▶ _GOALS_:
A – Using the Keweenaw Bay brief, decide whether each statement agrees with it, answering yes or no and quoting the deciding words: (i) the petition for rehearing was denied on April 1, 1998; (ii) the court of appeals opinion is reported at 914 F. Supp. 1496; (iii) the petition for a writ of certiorari was filed on June 30, 1998.
B – Write the next part of the Keweenaw Bay brief, picking up right after its final sentence.

** begin PASSAGE SHOWN **

No. 98-50
In the Supreme Court of the United States
OCTOBER TERM 1998
KEWEENAW BAY INDIAN COMMUNITY, PETITIONER
v.
UNITED STATES OF AMERICA, ET AL.
ON PETITION FOR A WRIT OF CERTIORARI
TO THE UNITED STATES COURT OF APPEALS
FOR THE SIXTH CIRCUIT
BRIEF FOR THE FEDERAL RESPONDENTS
IN OPPOSITION
SETH P. WAXMAN
Solicitor General
Counsel of Record
LOIS J. SCHIFFER
Assistant Attorney General
ROBERT L. KLARQUIST
ROBERT H. OAKLEY
Attorneys
Department of Justice
Washington, D.C. 20530-0001
(202) 514-2217
QUESTION PRESENTED
Whether a Tribe must satisfy the requirements in Section 20 of the Indian
Gaming Regulatory Act (IGRA), 25 U.S.C. 2719, before conducting Class III
gaming pursuant to a compact on off-reservation land taken in trust by the
United States after October 17, 1988.
In the Supreme Court of the United States
OCTOBER TERM 1998
No. 98-50
KEWEENAW BAY INDIAN COMMUNITY, PETITIONER
v.
UNITED STATES OF AMERICA, ET AL.
ON PETITION FOR A WRIT OF CERTIORARI
TO THE UNITED STATES COURT OF APPEALS
FOR THE SIXTH CIRCUIT
BRIEF FOR THE FEDERAL RESPONDENTS
IN OPPOSITION
OPINIONS BELOW
The opinion of the court of appeals (Pet. App. 1-12) is reported at 136
F.3d 469. The first opinion of the district court (Pet. App. 13-23) is reported
at 914 F. Supp. 1496. The second opinion of the district court (Pet. App.
24-33) is reported at 940 F. Supp. 1139.
JURISDICTION
The judgment of the court of appeals was entered on February 10, 1998. A
petition for rehearing was denied on April 1, 1998. Pet. App. 34. The petition
for a writ of certiorari was filed on June 30, 1998. The jurisdiction of
this Court is invoked under 28 U.S.C. 1254(1).

** end PASSAGE SHOWN **
** begin INFORMATION GIVEN **

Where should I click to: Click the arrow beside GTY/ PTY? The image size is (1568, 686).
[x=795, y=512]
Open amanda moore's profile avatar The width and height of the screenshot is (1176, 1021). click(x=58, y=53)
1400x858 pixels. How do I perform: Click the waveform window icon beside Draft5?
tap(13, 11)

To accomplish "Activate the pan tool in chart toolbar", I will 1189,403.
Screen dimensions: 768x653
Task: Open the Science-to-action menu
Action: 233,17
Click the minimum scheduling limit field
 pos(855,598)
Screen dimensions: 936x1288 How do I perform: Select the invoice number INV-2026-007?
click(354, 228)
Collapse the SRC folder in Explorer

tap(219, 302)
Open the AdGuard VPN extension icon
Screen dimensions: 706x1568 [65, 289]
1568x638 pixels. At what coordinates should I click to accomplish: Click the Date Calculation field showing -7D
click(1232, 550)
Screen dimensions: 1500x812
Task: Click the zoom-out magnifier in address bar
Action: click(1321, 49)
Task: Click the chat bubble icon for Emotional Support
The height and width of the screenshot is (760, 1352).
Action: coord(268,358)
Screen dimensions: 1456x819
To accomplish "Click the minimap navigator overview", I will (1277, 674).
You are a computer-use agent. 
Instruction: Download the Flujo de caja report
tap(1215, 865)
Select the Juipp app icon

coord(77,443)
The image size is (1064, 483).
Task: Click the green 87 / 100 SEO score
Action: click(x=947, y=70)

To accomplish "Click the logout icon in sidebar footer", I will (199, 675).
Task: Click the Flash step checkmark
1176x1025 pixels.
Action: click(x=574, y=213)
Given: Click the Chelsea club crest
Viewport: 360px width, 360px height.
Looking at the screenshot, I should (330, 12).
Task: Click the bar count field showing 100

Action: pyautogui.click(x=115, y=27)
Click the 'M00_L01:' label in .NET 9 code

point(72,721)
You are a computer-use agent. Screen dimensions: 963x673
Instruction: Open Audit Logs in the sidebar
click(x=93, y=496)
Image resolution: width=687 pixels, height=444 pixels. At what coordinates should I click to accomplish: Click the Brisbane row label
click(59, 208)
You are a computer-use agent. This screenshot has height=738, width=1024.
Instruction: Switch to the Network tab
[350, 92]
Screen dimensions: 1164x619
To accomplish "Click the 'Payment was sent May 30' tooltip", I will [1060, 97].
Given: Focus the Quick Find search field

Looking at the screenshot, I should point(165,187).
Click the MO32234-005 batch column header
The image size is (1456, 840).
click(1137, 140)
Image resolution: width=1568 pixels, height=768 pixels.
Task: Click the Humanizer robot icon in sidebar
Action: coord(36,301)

** end INFORMATION GIVEN **

▶ _TASK-BY-TASK OUTPUTS_:
A –
(i) Yes: "A petition for rehearing was denied on April 1, 1998."
(ii) No: "The opinion of the court of appeals (Pet. App. 1-12) is reported at 136 F.3d 469."
(iii) Yes: "The petition for a writ of certiorari was filed on June 30, 1998."

B –
STATEMENT
1. The Indian Gaming Regulatory Act (IGRA), 25 U.S.C. 2701 et seq., established
a framework for the regulation of gaming on Indian land. IGRA divides gaming
into three categories. Class I gaming encompasses "social games solely
for prizes of minimal value or traditional forms of Indian gaming engaged
in by individuals as a part of, or in connection with, tribal ceremonies
or celebrations." 25 U.S.C. 2703(6). Such gaming is subject to the
exclusive jurisdiction of the Tribes and is not subject to regulation under
IGRA. 25 U.S.C. 2710(a)(1). Class II gaming includes bingo and similar games,
25 U.S.C. 2703(7), and is subject to tribal regulation and federal oversight
by the National Indian Gaming Commission, 25 U.S.C. 2710(a)-(c), 2706(b).
Class III gaming encompasses all other forms of gaming, 25 U.S.C. 2703(8),
and includes slot machines, casino games, banking card games, dog racing,
and lotteries. Class III gaming is lawful only if it is (1) authorized by
a tribal ordinance, (2) located in a State that permits such gaming for
any purpose by any person, organization, or entity, and (3) conducted in
conformance with a Tribal-State compact. 25 U.S.C. 2710(d)(1).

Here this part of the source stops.